Exercício escrito:
Segundo o documento abaixo, desde que ano Khemani orienta o governo brasileiro na área de defesa da concorrência?

Documento:
Para Khemani, o fim do protecionismo no setor seria fundamental para garantir a redução
dos preços das passagens. Um
exemplo é a Nova Zelândia.
Khemani também defendeu a
ampla reformulação da legislação
brasileira de defesa da concorrência.
Ele acha que o Brasil deveria ter
apenas um órgão de defesa da
concorrência para investigar os
atos de concentração e abusos à
ordem econômica.
Atualmente, além do Cade, dois
outros órgãos fazem parte do sistema de defesa da concorrência
no país: a Secretaria de Direito
Econômico, ligada ao Ministério
da Justiça, e a Secretaria de Acompanhamento Econômico, vinculada ao Ministério da Fazenda.
Khemani tem dado orientações
ao governo brasileiro na área de
defesa da concorrência desde
1994. Ele é canadense de origem
indiana e já foi economista-chefe
do órgão de defesa da concorrência do Canadá.
Durante a entrevista, Khemani
ressaltou que não estava falando
em nome do Banco Mundial.
Leia, a seguir, os principais trechos da entrevista.
Folha - O setor de aviação civil
brasileiro está na iminência de
passar por um processo de
transformação. O governo já
anunciou que vai liberar os preços das tarifas e as empresas estão falando na possibilidade de
se fundir. Em sua opinião, qual
o papel que o governo deve
exercer nesse setor?
Rughvir Khemani - Como um
princípio geral, não acho que o
governo e os burocratas saibam
como o mercado funciona, por isso eu me preocupo com intervenções do Estado na economia.
É preciso examinar a situação
da aviação civil. Examinar se as
passagens estão caras por causa
da regulação governamental ou
porque há pouca competição.
Ver, também, quais as possibilidades de novos concorrentes entrarem no setor, sejam empresas
nacionais ou estrangeiras.
Folha - O sr. defende que empresas estrangeiras façam vôos
domésticos?
Khemani - Sim, por que não? A
Nova Zelândia fez isso no final
dos anos 80 e, como consequência, os preços baixaram bastante.
Folha - E na União Européia e
nos Estados Unidos, como funciona o setor de aviação civil?
Khemani - Na União Européia
há barreiras. E os Estados Unidos
também não permitem que empresas canadenses, baseadas no
Canadá, por exemplo, operem
vôos domésticos. Mas não há nada que impeça uma empresa canadense de se instalar nos Estados
Unidos e oferecer serviços lá dentro.

Extrato de dados:
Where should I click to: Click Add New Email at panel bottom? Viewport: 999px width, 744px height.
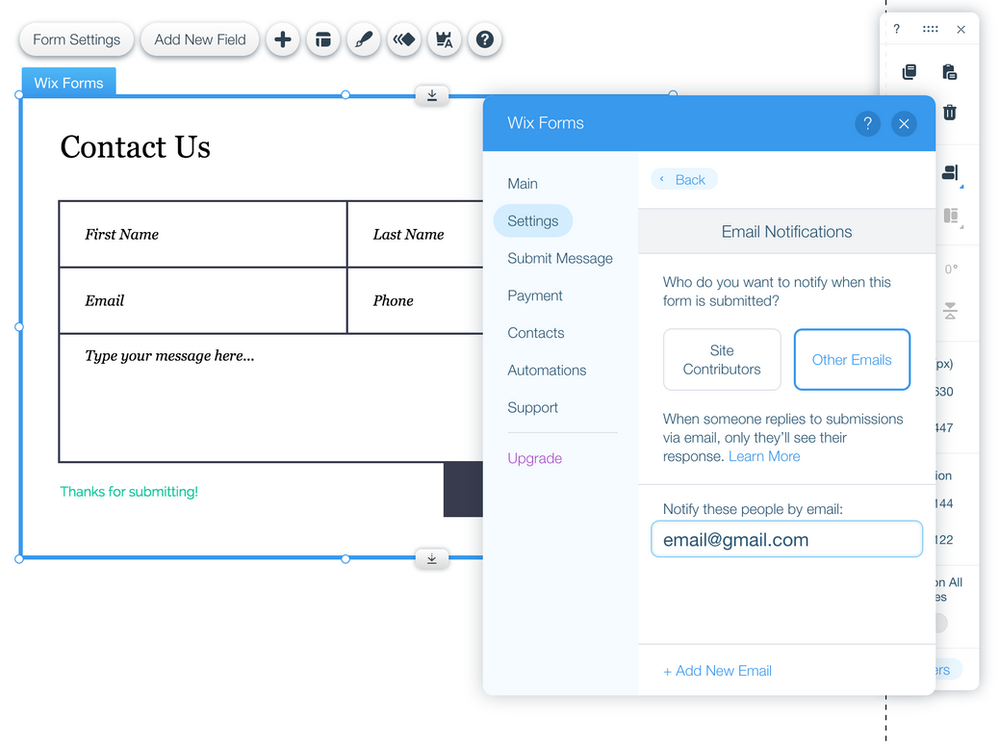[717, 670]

Resposta do exercício:
Desde 1994.